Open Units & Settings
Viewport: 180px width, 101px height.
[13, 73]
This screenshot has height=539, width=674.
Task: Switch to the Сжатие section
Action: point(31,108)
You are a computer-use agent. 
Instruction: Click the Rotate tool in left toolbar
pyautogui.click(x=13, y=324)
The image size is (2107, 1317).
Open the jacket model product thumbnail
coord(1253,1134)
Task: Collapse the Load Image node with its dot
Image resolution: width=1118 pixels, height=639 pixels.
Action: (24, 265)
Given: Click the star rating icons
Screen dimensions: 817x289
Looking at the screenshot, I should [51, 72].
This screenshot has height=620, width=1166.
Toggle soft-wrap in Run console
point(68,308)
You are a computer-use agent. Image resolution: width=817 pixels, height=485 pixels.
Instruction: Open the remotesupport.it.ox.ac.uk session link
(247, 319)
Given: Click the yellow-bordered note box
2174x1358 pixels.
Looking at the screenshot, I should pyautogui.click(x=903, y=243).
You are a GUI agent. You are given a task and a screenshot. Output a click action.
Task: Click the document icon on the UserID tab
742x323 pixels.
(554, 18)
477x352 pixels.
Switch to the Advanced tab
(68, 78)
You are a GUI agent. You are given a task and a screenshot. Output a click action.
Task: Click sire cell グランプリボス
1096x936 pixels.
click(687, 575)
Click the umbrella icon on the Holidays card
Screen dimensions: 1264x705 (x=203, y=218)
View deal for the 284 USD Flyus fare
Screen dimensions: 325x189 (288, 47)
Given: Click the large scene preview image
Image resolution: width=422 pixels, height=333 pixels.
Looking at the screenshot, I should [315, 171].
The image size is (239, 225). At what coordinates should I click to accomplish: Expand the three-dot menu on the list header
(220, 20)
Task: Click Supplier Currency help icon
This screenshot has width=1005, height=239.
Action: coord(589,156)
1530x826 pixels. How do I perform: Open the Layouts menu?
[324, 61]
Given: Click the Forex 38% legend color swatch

______________________________

== Stated goal ==
Update the part of the records that opens with the line containing "You are a computer-use agent. Image" and runs through the end of the records by replacing "Instruction" with "Goal", with everything else unchanged. Give back only those lines.

== Written reply ==
You are a computer-use agent. Image resolution: width=817 pixels, height=485 pixels.
Goal: Open the remotesupport.it.ox.ac.uk session link
(247, 319)
Given: Click the yellow-bordered note box
2174x1358 pixels.
Looking at the screenshot, I should pyautogui.click(x=903, y=243).
You are a GUI agent. You are given a task and a screenshot. Output a click action.
Task: Click the document icon on the UserID tab
742x323 pixels.
(554, 18)
477x352 pixels.
Switch to the Advanced tab
(68, 78)
You are a GUI agent. You are given a task and a screenshot. Output a click action.
Task: Click sire cell グランプリボス
1096x936 pixels.
click(687, 575)
Click the umbrella icon on the Holidays card
Screen dimensions: 1264x705 (x=203, y=218)
View deal for the 284 USD Flyus fare
Screen dimensions: 325x189 (288, 47)
Given: Click the large scene preview image
Image resolution: width=422 pixels, height=333 pixels.
Looking at the screenshot, I should [315, 171].
The image size is (239, 225). At what coordinates should I click to accomplish: Expand the three-dot menu on the list header
(220, 20)
Task: Click Supplier Currency help icon
This screenshot has width=1005, height=239.
Action: coord(589,156)
1530x826 pixels. How do I perform: Open the Layouts menu?
[324, 61]
Given: Click the Forex 38% legend color swatch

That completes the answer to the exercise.